清滝教授の主張を取り上げたのは第一生命経済研究所の主席エコノミストである熊野英生氏。ロターが23日に配信した「コラム:ノーベル賞に近い清滝氏の挑戦的発言、緩和長期化と低生産性を読み解く」が詳しい。ポイントはデフレ脱却を目指した異次元緩和による低金利の長期継続が、日本経済の“脆弱化”を招く要因となっているという主張だ。岸田内閣は日本経済の再生に向けて「投資の拡大」を大テーマに掲げている。そこに問題があるわけではないが、清滝氏は「1%以下の金利でなければ採算が取れないような投資をいくらしても、経済は成長しない」と喝破する。なるほど、そういうことか。個人的には従来から黒田異次元緩和を批判してきた。明確なロジックがあったわけではない。「ゼロ金利はゾンビ企業を助けるだけ」、「金利を上げれば経済は成長する」。ど素人の悲しさ、批判の論拠は“ドタカン”でしかなかった。

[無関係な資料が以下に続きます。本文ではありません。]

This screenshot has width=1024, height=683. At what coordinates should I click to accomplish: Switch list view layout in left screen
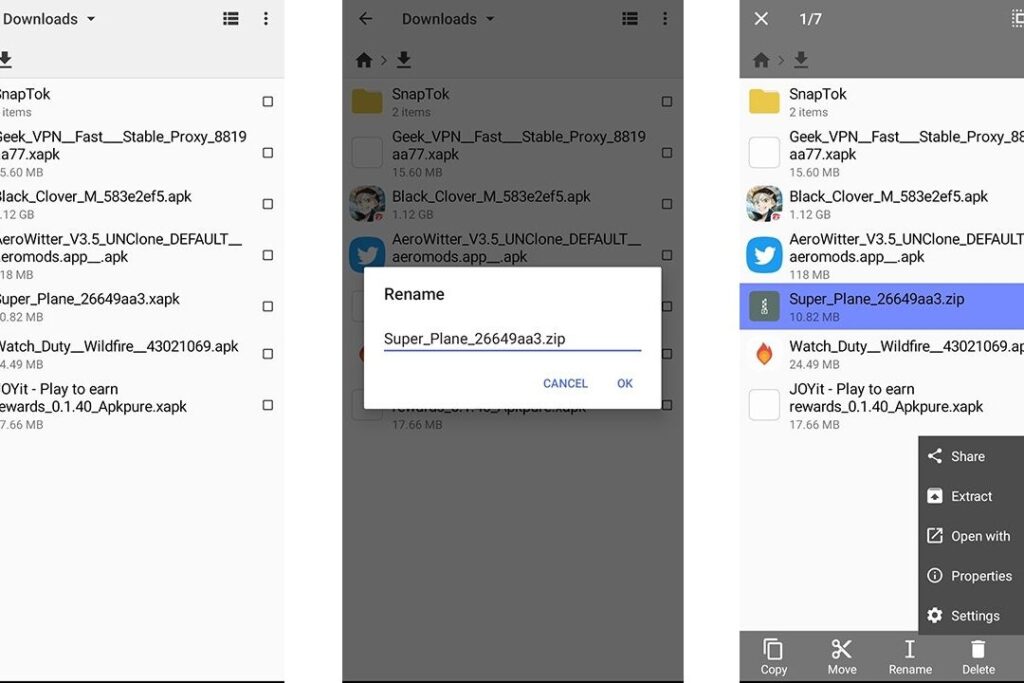(231, 19)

熊野氏によると清滝教授の専門は「不動産価格の変動が金融機関の行動を通じて、生産性に影響を与える研究」だという。10年続いた異次元緩和の結果、東京都内のマンションの平均価格は1億円を超えた。これを異常とみるか正常と見るか、人それぞれだろう。清滝教授は「低金利の歪みが実体経済にも影響している」とみる。要するにバブル化だ。同氏は日本経済再生の鍵は、生産性の向上と潜在成長力の嵩上げだと指摘する。1%を下回るコストでいくら投資しても生産性はあがらない。低コストの投資は低収益で回収できる。それが長期化すれば日本は再びデフレのどん底に転落する。異次元緩和が長期化する中で日本の賃金も物価も安くなった。「安い日本」への転落である。政府も官僚も学者も低金利でデフレ脱却ができると思い込んでいる。そうじゃない。逆なのだ。金利を上げれば日本経済は良くなる。これが正当なロジックだ。清滝氏が来年ノーベル経済学賞を受賞して、日本経済復活の道が開かれることを期待しよう。